(Task description): The listing below is to be reproduced in full, character for character.
*** Opening Exercise material ***
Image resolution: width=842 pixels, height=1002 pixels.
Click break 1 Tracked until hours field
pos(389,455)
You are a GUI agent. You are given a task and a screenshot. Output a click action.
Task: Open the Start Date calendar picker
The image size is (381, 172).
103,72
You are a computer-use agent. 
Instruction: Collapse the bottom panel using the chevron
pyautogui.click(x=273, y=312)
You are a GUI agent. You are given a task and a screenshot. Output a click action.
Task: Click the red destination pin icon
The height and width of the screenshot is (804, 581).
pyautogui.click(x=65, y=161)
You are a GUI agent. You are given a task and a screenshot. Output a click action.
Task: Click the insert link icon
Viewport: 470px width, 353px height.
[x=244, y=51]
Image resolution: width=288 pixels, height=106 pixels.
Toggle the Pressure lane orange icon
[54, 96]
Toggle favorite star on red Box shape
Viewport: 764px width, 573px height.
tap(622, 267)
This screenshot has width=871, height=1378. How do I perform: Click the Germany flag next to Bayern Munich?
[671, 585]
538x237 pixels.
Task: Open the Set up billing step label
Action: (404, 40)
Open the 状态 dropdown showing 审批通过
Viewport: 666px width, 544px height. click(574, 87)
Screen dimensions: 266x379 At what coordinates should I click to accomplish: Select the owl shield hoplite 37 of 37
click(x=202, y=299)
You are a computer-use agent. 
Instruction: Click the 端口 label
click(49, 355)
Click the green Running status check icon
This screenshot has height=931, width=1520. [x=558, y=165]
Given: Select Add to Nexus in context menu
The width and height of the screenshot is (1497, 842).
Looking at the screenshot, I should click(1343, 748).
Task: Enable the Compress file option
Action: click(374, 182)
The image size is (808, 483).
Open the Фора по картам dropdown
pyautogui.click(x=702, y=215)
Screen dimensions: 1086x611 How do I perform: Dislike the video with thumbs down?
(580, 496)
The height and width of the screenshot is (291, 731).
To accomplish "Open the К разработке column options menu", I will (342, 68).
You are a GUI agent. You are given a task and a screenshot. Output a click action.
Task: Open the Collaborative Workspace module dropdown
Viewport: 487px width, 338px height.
*** Closing Exercise material ***
(Reply to the task):
Image resolution: width=842 pixels, height=1002 pixels.
Click break 1 Tracked until hours field
pos(389,455)
You are a GUI agent. You are given a task and a screenshot. Output a click action.
Task: Open the Start Date calendar picker
The image size is (381, 172).
103,72
You are a computer-use agent. 
Instruction: Collapse the bottom panel using the chevron
pyautogui.click(x=273, y=312)
You are a GUI agent. You are given a task and a screenshot. Output a click action.
Task: Click the red destination pin icon
The height and width of the screenshot is (804, 581).
pyautogui.click(x=65, y=161)
You are a GUI agent. You are given a task and a screenshot. Output a click action.
Task: Click the insert link icon
Viewport: 470px width, 353px height.
[x=244, y=51]
Image resolution: width=288 pixels, height=106 pixels.
Toggle the Pressure lane orange icon
[54, 96]
Toggle favorite star on red Box shape
Viewport: 764px width, 573px height.
tap(622, 267)
This screenshot has width=871, height=1378. How do I perform: Click the Germany flag next to Bayern Munich?
[671, 585]
538x237 pixels.
Task: Open the Set up billing step label
Action: (404, 40)
Open the 状态 dropdown showing 审批通过
Viewport: 666px width, 544px height. click(574, 87)
Screen dimensions: 266x379 At what coordinates should I click to accomplish: Select the owl shield hoplite 37 of 37
click(x=202, y=299)
You are a computer-use agent. 
Instruction: Click the 端口 label
click(49, 355)
Click the green Running status check icon
This screenshot has height=931, width=1520. [x=558, y=165]
Given: Select Add to Nexus in context menu
The width and height of the screenshot is (1497, 842).
Looking at the screenshot, I should click(1343, 748).
Task: Enable the Compress file option
Action: click(374, 182)
The image size is (808, 483).
Open the Фора по картам dropdown
pyautogui.click(x=702, y=215)
Screen dimensions: 1086x611 How do I perform: Dislike the video with thumbs down?
(580, 496)
The height and width of the screenshot is (291, 731).
To accomplish "Open the К разработке column options menu", I will (342, 68).
You are a GUI agent. You are given a task and a screenshot. Output a click action.
Task: Open the Collaborative Workspace module dropdown
Viewport: 487px width, 338px height.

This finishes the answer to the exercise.